Benchmark for taint-flow bug repair.

Files

  • candidates.csv: List of potential subjects that contain bug.
  • all-subjects: Downloaded subjects from candidates.csv.
  • bug-subjects: Subset of all-subjects that Doop can find bug in.

How is this constructed?

This dataset is part of the AndroZoo dataset, constructed with the following steps:

  1. Download the entire AndroZoo bug list androzoo.csv, and filter it with filter.sh. Examples of the filtering commands can be found at https://androzoo.uni.lu/lists. The filtering criteria is:

    • Source is FDroid (this platform contains apk with source code, and source code would be useful when we do Datalog-to-Java transformation).
    • apk size is smaller than 10000000 bytes.
    • The apk is reported to have bug in at least 2 AntiVirus engines. (AndroZoo uses a few AntiVirus engines to scan these apks.)
  2. Use az to download apps in candidate.csv to all-subjects. There are 75 apks in all-subjects.

  3. The apks in all-subjects are flagged to likely contain bugs, but they are not guaranteed to be detectable by Doop.
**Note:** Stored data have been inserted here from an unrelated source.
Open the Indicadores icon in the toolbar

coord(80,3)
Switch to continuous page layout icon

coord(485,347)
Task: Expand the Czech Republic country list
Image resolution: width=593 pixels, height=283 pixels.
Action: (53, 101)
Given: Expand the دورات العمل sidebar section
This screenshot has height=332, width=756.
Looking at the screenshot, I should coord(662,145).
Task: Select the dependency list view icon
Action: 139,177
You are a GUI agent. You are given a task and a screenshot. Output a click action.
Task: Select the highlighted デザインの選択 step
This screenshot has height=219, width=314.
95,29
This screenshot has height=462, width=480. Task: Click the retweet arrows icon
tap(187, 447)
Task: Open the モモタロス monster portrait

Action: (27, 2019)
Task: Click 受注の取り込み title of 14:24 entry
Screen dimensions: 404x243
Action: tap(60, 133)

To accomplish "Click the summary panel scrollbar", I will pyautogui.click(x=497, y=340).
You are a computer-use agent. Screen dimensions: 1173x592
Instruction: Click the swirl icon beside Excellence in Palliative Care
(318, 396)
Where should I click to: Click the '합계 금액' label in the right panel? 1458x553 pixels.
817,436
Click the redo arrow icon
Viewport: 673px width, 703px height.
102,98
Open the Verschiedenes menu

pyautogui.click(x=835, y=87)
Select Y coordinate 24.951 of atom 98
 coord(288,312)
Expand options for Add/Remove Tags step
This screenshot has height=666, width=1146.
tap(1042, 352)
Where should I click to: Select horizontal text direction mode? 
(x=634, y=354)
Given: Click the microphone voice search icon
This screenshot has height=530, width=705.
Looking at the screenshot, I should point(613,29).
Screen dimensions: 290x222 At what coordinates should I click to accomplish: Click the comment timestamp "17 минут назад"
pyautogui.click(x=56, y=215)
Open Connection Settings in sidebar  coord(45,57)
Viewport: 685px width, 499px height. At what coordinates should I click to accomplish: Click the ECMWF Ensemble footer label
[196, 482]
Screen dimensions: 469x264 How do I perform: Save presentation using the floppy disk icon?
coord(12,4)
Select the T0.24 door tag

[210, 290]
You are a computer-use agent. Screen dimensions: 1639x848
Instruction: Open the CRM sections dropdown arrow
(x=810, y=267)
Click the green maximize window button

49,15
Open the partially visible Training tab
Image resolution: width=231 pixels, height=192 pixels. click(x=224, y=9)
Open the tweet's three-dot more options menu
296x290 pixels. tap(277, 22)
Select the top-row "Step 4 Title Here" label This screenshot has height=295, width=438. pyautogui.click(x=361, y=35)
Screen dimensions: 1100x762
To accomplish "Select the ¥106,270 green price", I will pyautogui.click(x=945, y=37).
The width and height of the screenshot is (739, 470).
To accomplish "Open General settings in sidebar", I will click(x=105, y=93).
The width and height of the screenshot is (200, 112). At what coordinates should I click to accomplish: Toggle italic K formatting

These 75 are then passed to Doop for analysis (the configuration can be found in bug-subjects/README.txt). As a result, Doop reports bug on 37/75 apks. These 37 apps are in bug-subjects, and they are the final ones we can use in the benchmark.

Potential issues

  1. These are real open source apps and may not have been well maintained, so most likely there is no developer fixes for the bugs reported by Doop. Since there is no ground truth patch, we may have to validate the generated patches just by running Doop again.